• [Work to be completed]
Go through the listing and copy each line that has the string "computer" in it.
__________________________________________________
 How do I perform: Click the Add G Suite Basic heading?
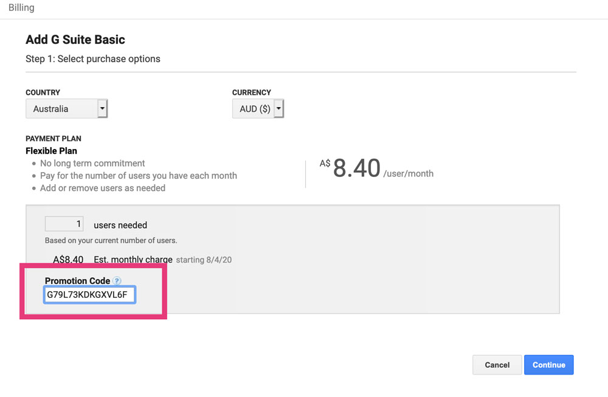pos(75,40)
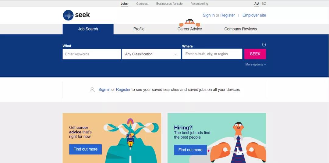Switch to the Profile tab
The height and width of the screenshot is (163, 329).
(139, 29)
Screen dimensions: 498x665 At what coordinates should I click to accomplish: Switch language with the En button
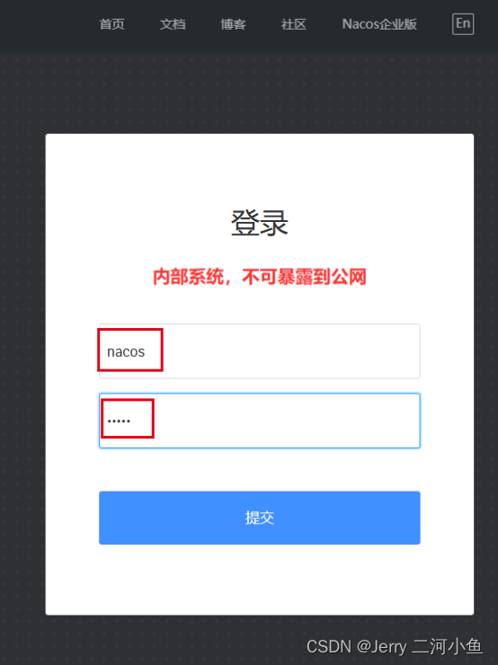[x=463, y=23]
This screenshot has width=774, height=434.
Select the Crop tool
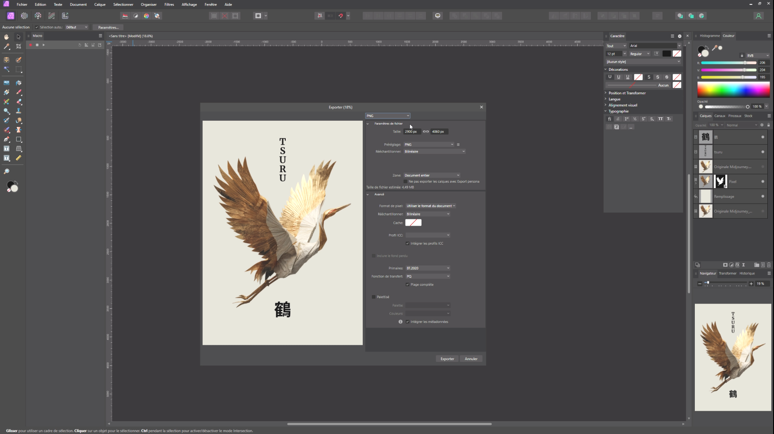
__________________________________________________
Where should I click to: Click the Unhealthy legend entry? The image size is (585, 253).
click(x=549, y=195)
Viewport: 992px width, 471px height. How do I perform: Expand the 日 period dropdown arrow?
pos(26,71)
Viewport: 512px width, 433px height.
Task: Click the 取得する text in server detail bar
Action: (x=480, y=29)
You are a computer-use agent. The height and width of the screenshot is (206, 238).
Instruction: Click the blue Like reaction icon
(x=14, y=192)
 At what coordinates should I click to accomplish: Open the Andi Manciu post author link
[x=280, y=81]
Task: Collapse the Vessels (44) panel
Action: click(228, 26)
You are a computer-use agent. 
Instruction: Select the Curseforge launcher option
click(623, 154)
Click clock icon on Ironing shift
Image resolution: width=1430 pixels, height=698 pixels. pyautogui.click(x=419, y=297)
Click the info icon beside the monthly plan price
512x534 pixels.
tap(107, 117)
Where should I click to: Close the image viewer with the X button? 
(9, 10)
__________________________________________________
• [Exercise answer]
You are a computer-use agent. The height and width of the screenshot is (206, 238).
You are a computer-use agent. 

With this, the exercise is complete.